WTF Moment: What in the hell?!
So basically this is a fashion faux pas combined with…ick. There’s this girl at the program who cannot spend a little more time on her hair. It looks like she just rolled out of bed and left the house. It’s not one or two times either. It’s every day. It looks like a rat’s nest, no lie. All right, today she wears a red dress and ankle boots. :/ What the hell? Maybe I’m not catching it, but does anyone put on a dress (by the way, the dress is short) and ankle boots? Anyway, during lunch time after we got our lunch and after I busted my ass, me and my friends look and she has no fucking shoes on. She took her boots off, and it turns out that she didn’t even have on a pair of socks or even knee-high stockings. She was walking around, barefooted. On a floor where roaches and rats crawl on. Sick!
Here’s the kicker folks–we’re in group, and she goes to leave, and I catch her at the corner of my eye (well, actually I was looking at the instructor), and she’s digging up her ass as if she’s looking for fucking diamonds. At this point, I am wide-eyed. Who the hell does that in public? If you have a wedgie, you go somewhere where no one will see you, or you do it as discreetly as possible. She was all up in there. Good thing she had on drawers (although I’m questioning if she had on regular drawers or a thong) or I would be scared to look at her fingernails with shit probably encrusted in it.
Now that I have officially disgusted you, I am done with this WTF Moment.
I’m working on a new layout for over here, and I’m also working on Bitty Boards. So far, I’m half done with Bitty, but I haven’t really started coding the layout here. I’m rather behind in coding projects so I should get cracking after I take a shower and eat something (whatever the hell that may be).
Plugwhorage!! Mimi has a new board, and she loves new members, so go ahead and join WTF?! MB. I am kage.no.wagami. on that board. Also, it was almost by accident that I found Ashley again. She had disappeared for awhile, and now she and another person who was also missing in action, Toney has a new message board as well. So do them (and me) a favor and join Suburbs MB. I’m kage.no.wagami. there as well. And still, join Angel’s board, Ecstasy. I’m Nyree.Kage; over there.
I didn’t think I would be able to get all this out of myself today. See what a fucked-up hip can do?
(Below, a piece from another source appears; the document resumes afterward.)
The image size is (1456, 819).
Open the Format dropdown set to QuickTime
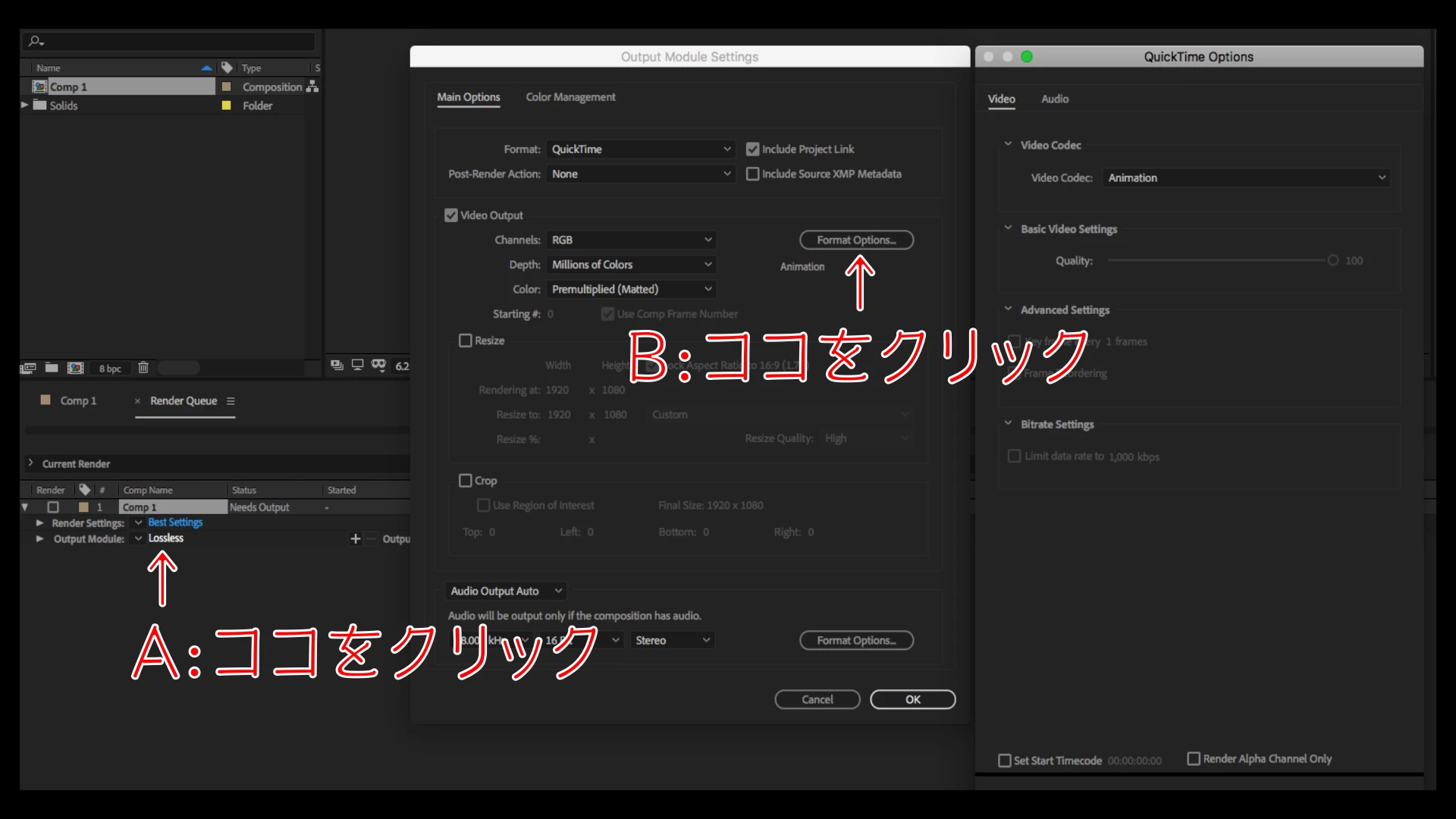coord(641,149)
And I shall leave you with this joke.
A man kills a deer and brings it home for his wife to cook it. He and his wife decided not to tell the children what they’re eating, just let them guess what it is. So it’s dinnertime and the kids are wondering what are they eating. The wife says, “I’ll give you a hint–I call your father this all the time.” One of the kids, a little girl, tells her brother, “Don’t eat it! It’s a fucking asshole!”